Catherine Henri ne cesse de faire le lien, et d’abord de faire dire. Enseigner la poésie, c’est d’abord faire en sorte que les corps et les voix se l’approprient. Pour ces adolescents qui ont vécu l’exil, c’est aussi retrouver la proximité avec l’expérience : une lecture plurielle de La Prose du Transsibérien leur permet de vivre un ailleurs en le récitant. L’auteur évoque aussi un détail de « Heureux qui comme Ulysse », le clos pour être précis, elle le met en relation avec un texte de Robert Antelme dans L’Espèce humaine. Moment assez semblable au chant d’Ulysse dans Si c’est un homme de Primo Levi. Entendant le récit d’Antelme, les élèves décident d’apprendre le poème par cœur, comme par respect, déférence.

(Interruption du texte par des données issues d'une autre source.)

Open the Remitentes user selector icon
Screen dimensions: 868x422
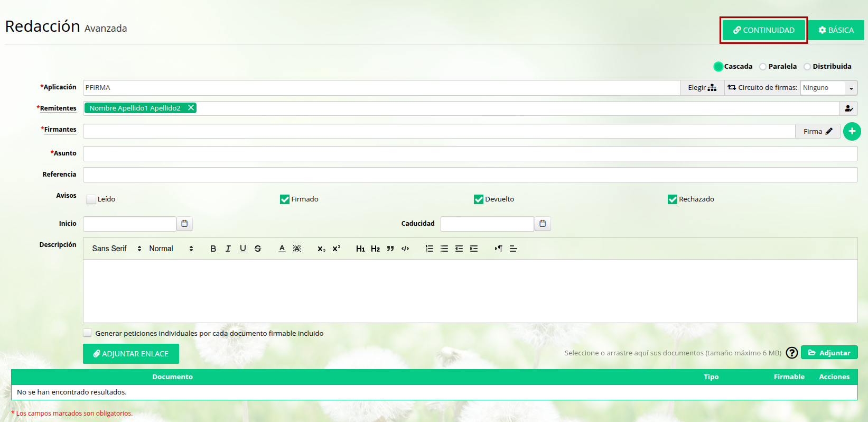tap(848, 108)
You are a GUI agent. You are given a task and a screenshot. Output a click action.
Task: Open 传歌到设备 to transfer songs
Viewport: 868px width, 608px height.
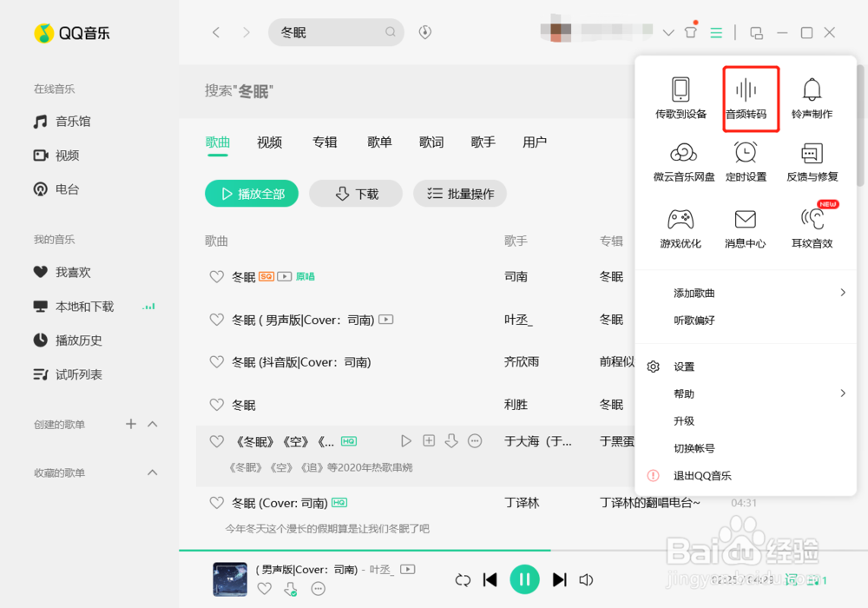click(x=681, y=97)
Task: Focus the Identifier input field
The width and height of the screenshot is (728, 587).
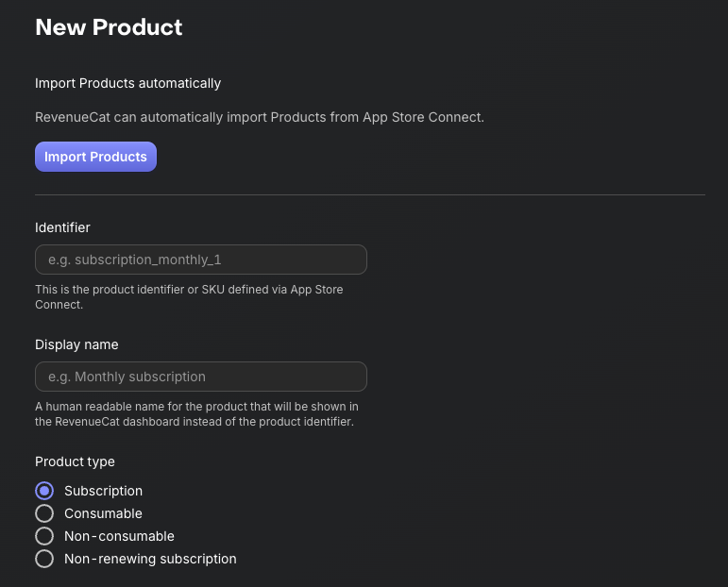Action: [200, 260]
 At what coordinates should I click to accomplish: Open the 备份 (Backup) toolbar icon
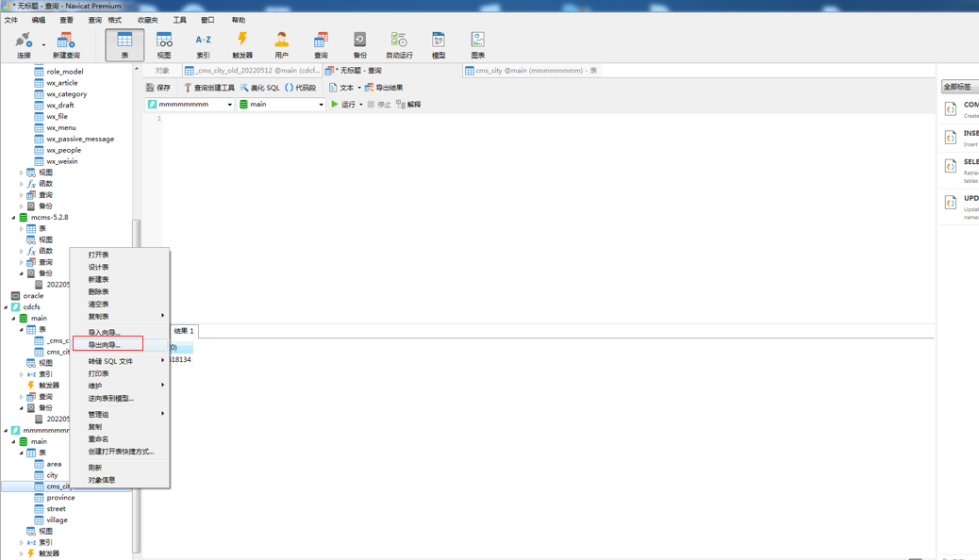pyautogui.click(x=359, y=43)
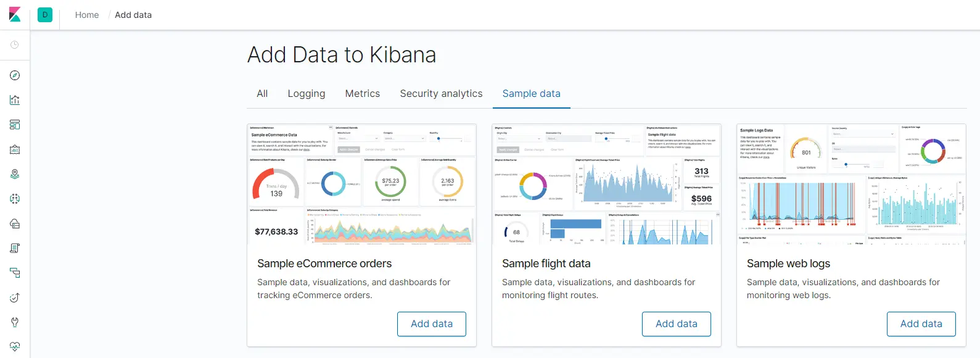Open the Security analytics tab
This screenshot has height=358, width=980.
(x=441, y=94)
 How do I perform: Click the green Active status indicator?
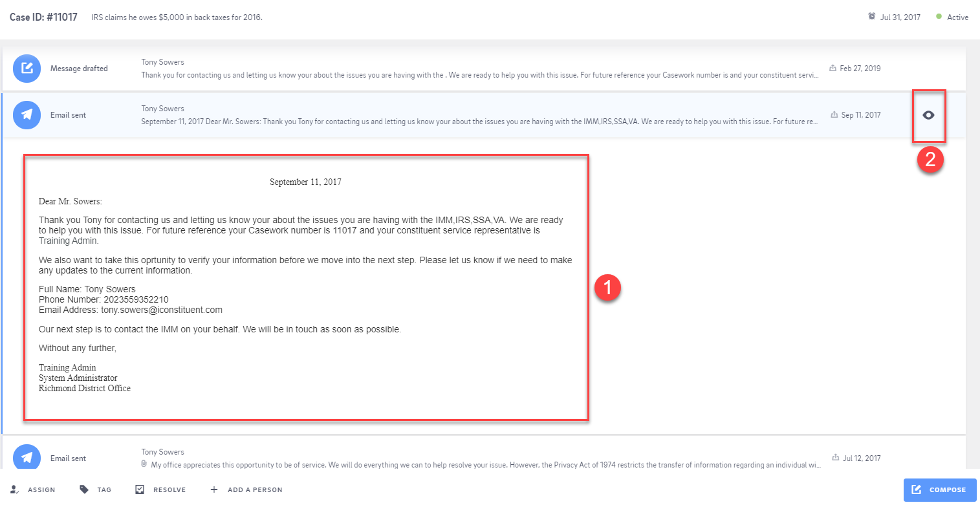[x=939, y=17]
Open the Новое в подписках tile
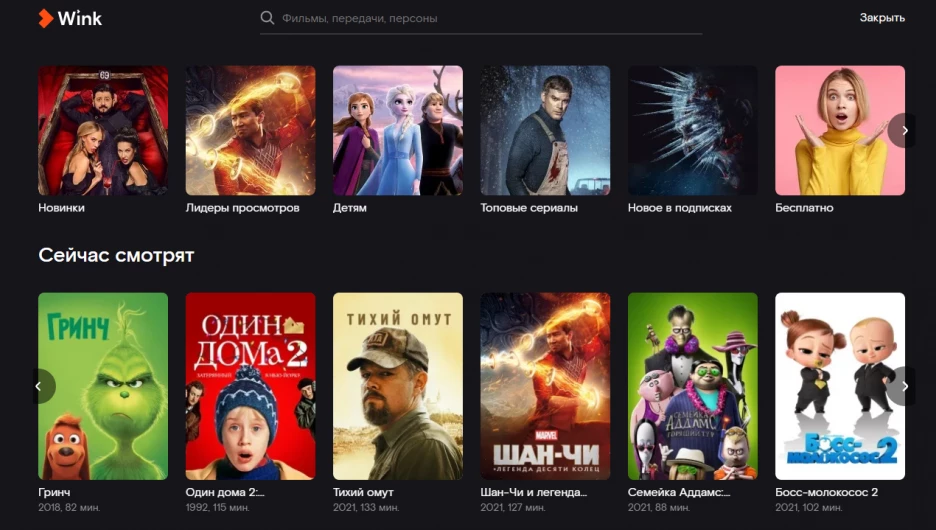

De telles expériences, on en imagine beaucoup : Catherine Henri ne s’en tient jamais à ce que l’on sait des textes, et lire la description de la pièce montée dans Madame Bovary n’est pas seulement étudier un morceau de bravoure. C’est partager une aventure autour de la nourriture, de l’intime, donc. Chose que Samnang, jeune Cambodgien, lui fait comprendre dans une copie en faisant une longue digression sur les tamariniers.

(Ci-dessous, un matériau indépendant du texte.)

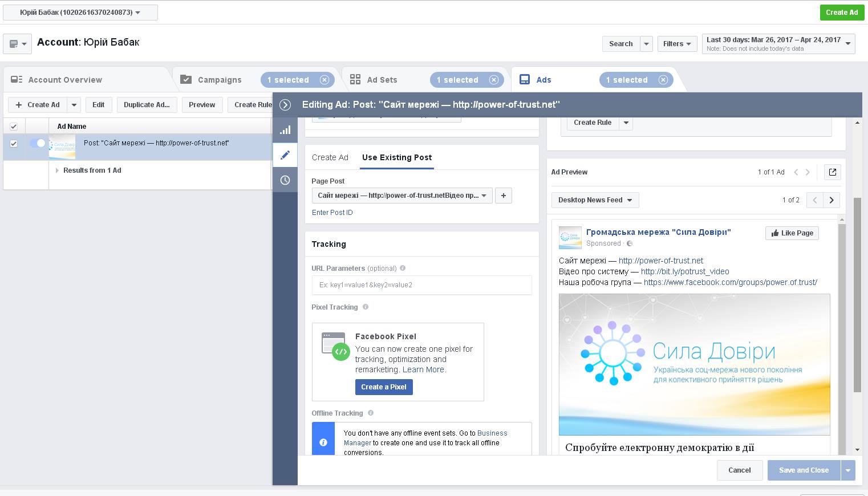Open the Desktop News Feed dropdown
Image resolution: width=868 pixels, height=496 pixels.
(x=595, y=200)
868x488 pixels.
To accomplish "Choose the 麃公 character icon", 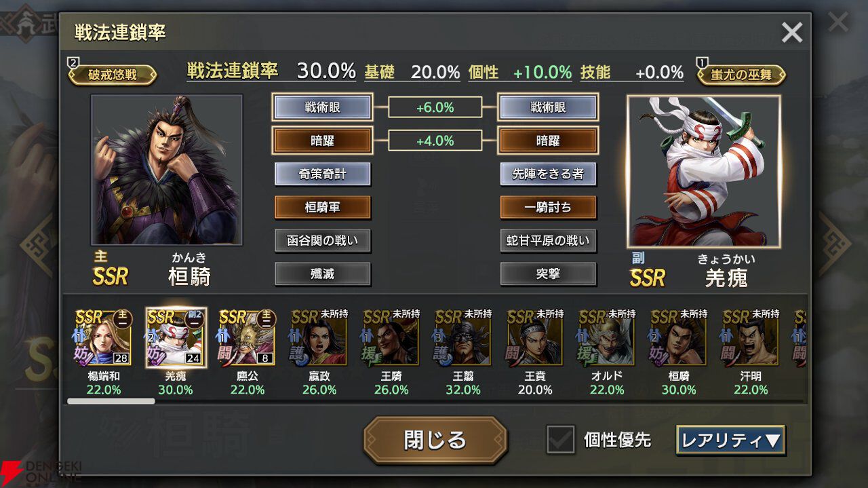I will tap(248, 337).
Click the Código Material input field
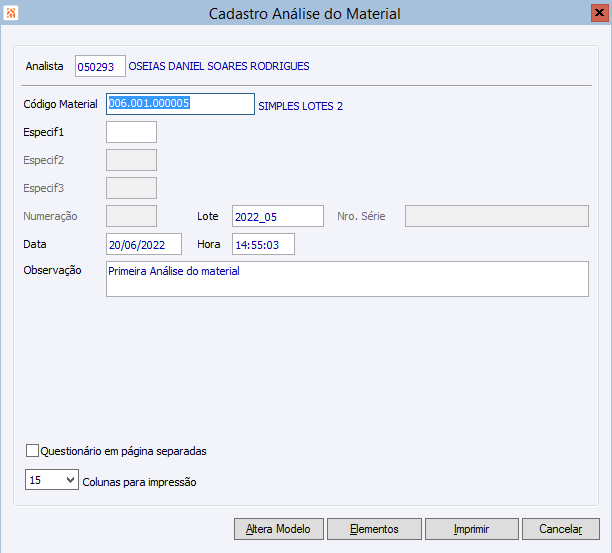The width and height of the screenshot is (612, 553). click(180, 104)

On lit cet essai plein de délicatesse, de justesse et on en sort rasséréné, comme lavé des polémiques réductrices et vaines sur l’enseignement des Lettres. La technique, les compétences, les savoir-faire, on en est loin. Plus proche de Barthes et de son plaisir du texte, si souvent cité ici, que des spécialistes de rhétorique et autres savoirs savants. Des professeurs comme elle sont des explorateurs toujours désireux de transmettre la meilleure part des choses.